E colocará as ovelhas à sua direita e os bodes à sua esquerda. "Então o Rei dirá aos que estiverem à sua direita: ‘Venham, benditos de meu Pai! Recebam como herança o Reino que lhes foi preparado desde a criação do mundo. Pois eu tive fome, e vocês me deram de comer; tive sede, e vocês me deram de beber; fui estrangeiro, e vocês me acolheram; necessitei de roupas, e vocês me vestiram; estive enfermo, e vocês cuidaram de mim; estive preso, e vocês me visitaram’. "Então os justos lhe responderão: ‘Senhor, quando te vimos com fome e te demos de comer, ou com sede e te demos de beber?
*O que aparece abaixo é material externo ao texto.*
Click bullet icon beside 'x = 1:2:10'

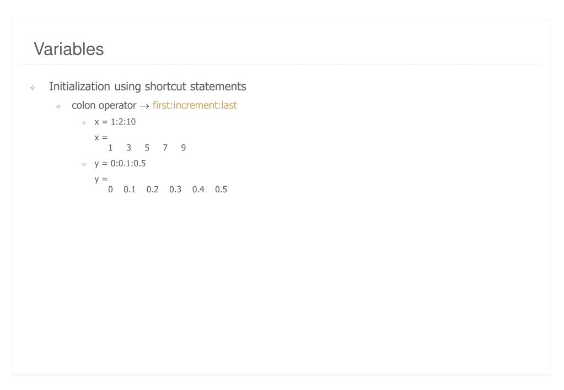point(84,123)
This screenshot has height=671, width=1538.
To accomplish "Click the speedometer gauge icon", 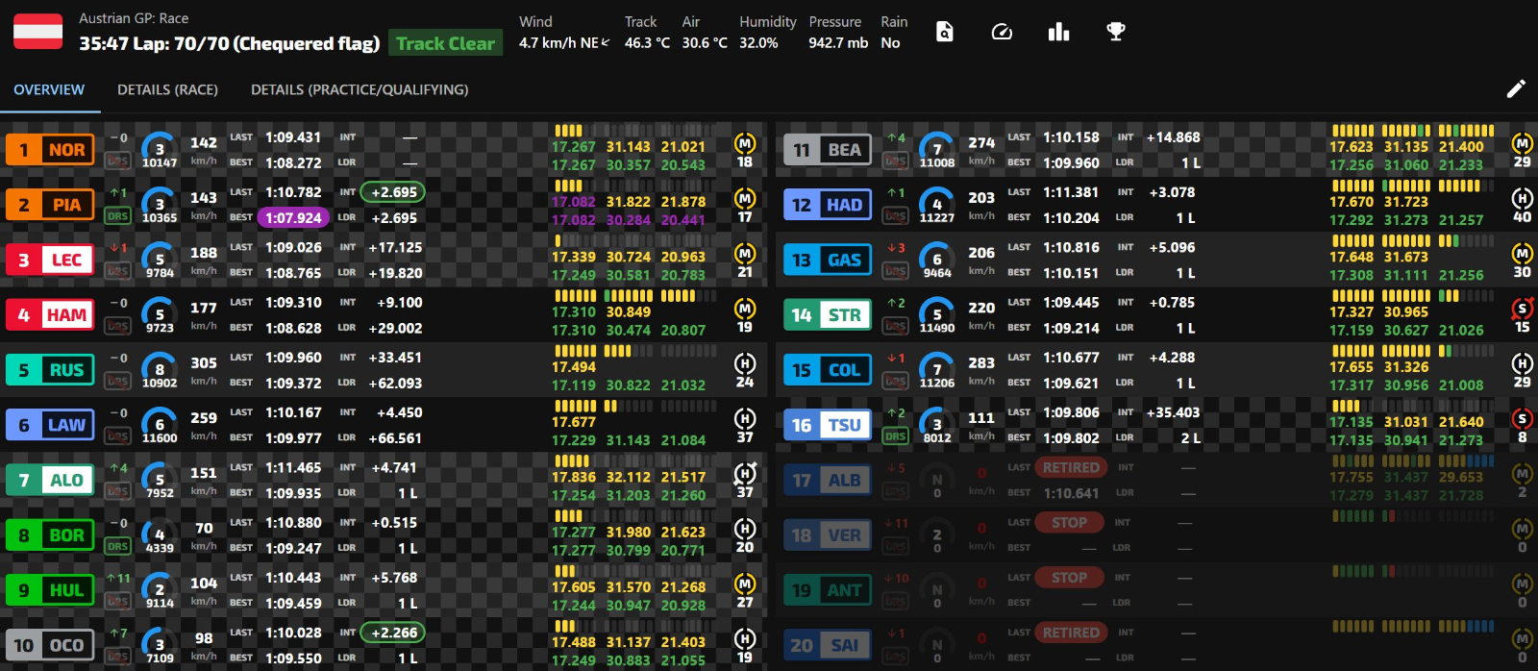I will coord(1002,32).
Quando te vimos como estrangeiro e te acolhemos, ou necessitado de roupas e te vestimos? Quando te vimos enfermo ou preso e fomos te visitar? ’ "O Rei responderá: ‘Digo-lhes a verdade: o que vocês fizeram a algum dos meus menores irmãos, a mim o fizeram’. Mateus 25:33-40
Que Deus abençoe você, e lutemos também por um Brasil
melhor, mais justo, onde o melhor do brasileiro seja o que floresça nos tempos
de adversidade. Que Deus abençoe Venezuela, que Deus abençoe o Brasil e as
nações que têm nos acolhido.
[1]
Agradeço à equipe do Dep. Bezerra Jr pela autorização das citas bíblicas que,
embora sejam de domínio público, ele as procurou, e isso é mérito dele.